The story of South Carolina [1]’s geography begins with the Appalachian Mountain chain. It’s in Appalachia where so much of the coast’s freshwater—in the form of rain—comes together and flows southeast—in the form of rivers [2]—to the Atlantic Ocean. A feature called the Blue Ridge Escarpment, or “Blue Wall,” forms the demarcation point of the mountains, and its steep face is responsible for most of the many waterfalls in the state.
Moving east, the next level down from the Appalachians is the Piedmont region (in South Carolina often called simply the Upstate). The Piedmont is a rolling, hilly area, the eroded remains of an ancient mountain chain now long gone.

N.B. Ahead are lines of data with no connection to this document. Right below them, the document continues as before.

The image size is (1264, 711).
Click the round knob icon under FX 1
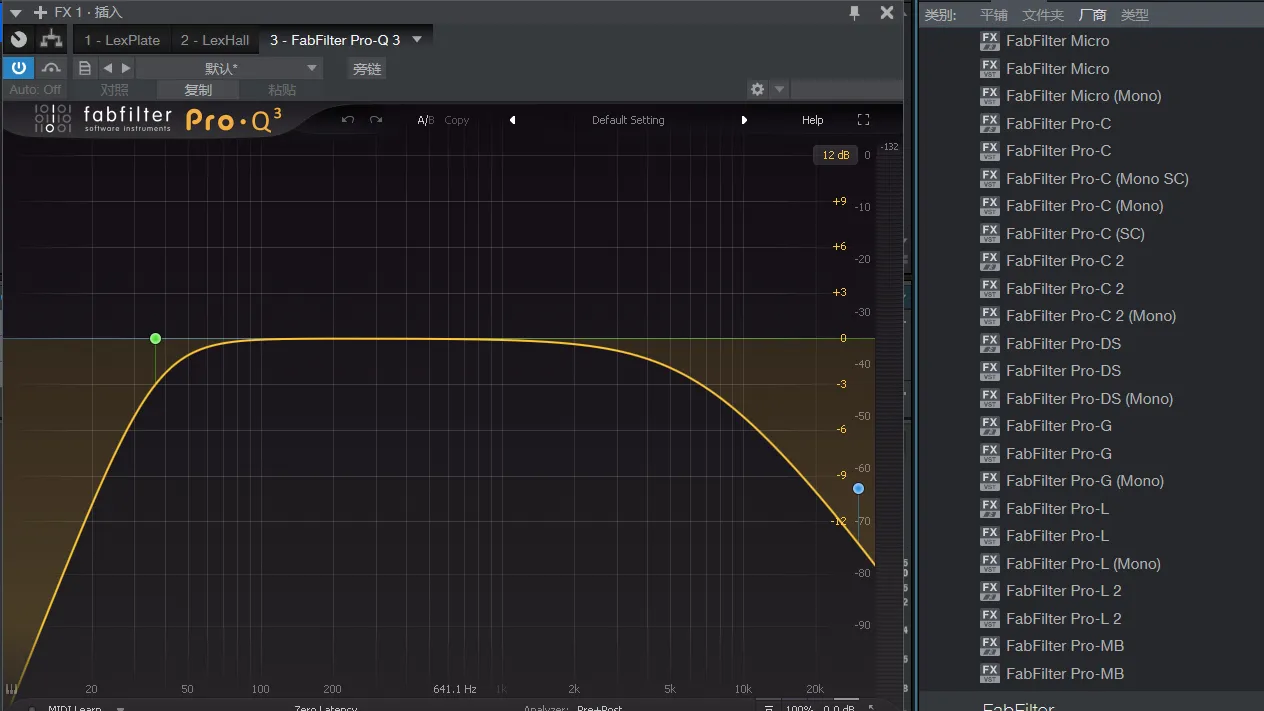click(x=19, y=40)
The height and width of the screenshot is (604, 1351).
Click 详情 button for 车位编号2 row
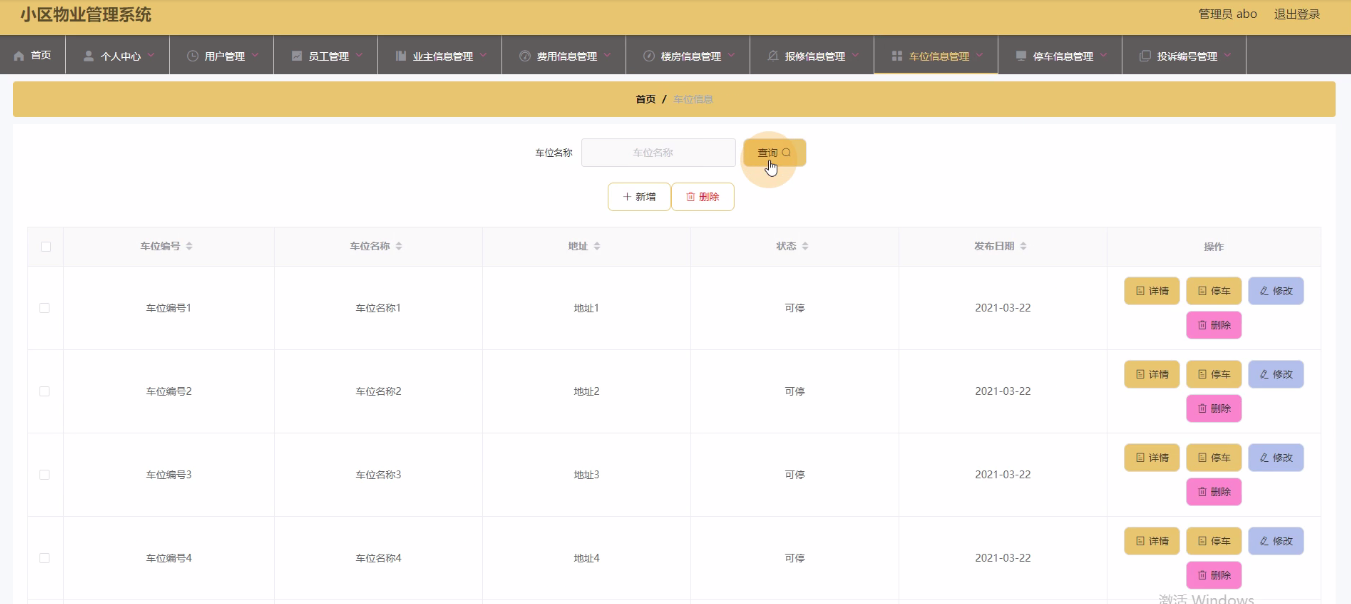pos(1152,374)
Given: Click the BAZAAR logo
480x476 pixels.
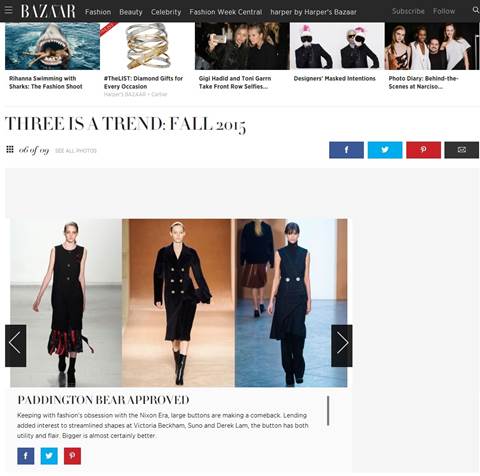Looking at the screenshot, I should (48, 11).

At the Piedmont’s eastern edge is the fall line, so named because it’s there where rivers make a drop toward the sea, generally becoming navigable. This slight but noticeable change in elevation—which actually marked the shoreline about 60 million years ago—not only encouraged trade, but has provided water power for mills for hundreds of years. Many inland cities of the region, like Columbia [3], trace their origin and commercial success to their strategic location on the fall line.
Around the fall line zone in the Upper Coastal Plain you can sometimes spot sandhills, usually only a few feet in elevation, generally thought to be the vestigial remains of primordial sand dunes and offshore sandbars. Well beyond the fall line and the sometimes nearly invisible sandhills lies the Lower Coastal Plain, gradually built up over a 150 million-year span by sedimentary runoff from the Appalachian Mountains, which were then as high or even higher than the modern-day Himalayas.
The Coastal Plain was sea bottom for much of the earth’s history, and in some eroded areas you can see dramatic proof of this in prehistoric shells, sharks’ teeth, and fossilized whale bones and oyster beds, often many miles inland. In some places, calcium from these ancient shells has provided a lush home for distinct groups of unique plants, called dijuncts.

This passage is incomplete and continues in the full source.